--- Provided data Enclosed Below ---
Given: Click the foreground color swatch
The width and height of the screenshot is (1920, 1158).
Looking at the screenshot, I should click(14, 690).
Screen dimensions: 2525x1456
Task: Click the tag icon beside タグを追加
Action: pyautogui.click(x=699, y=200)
--- End of Enclosed Provided data ---
Work task>
Copy out exactly the lines from the one containing "The width and" through the last line above, keeping both end lines.

Task answer>
The width and height of the screenshot is (1920, 1158).
Looking at the screenshot, I should click(14, 690).
Screen dimensions: 2525x1456
Task: Click the tag icon beside タグを追加
Action: pyautogui.click(x=699, y=200)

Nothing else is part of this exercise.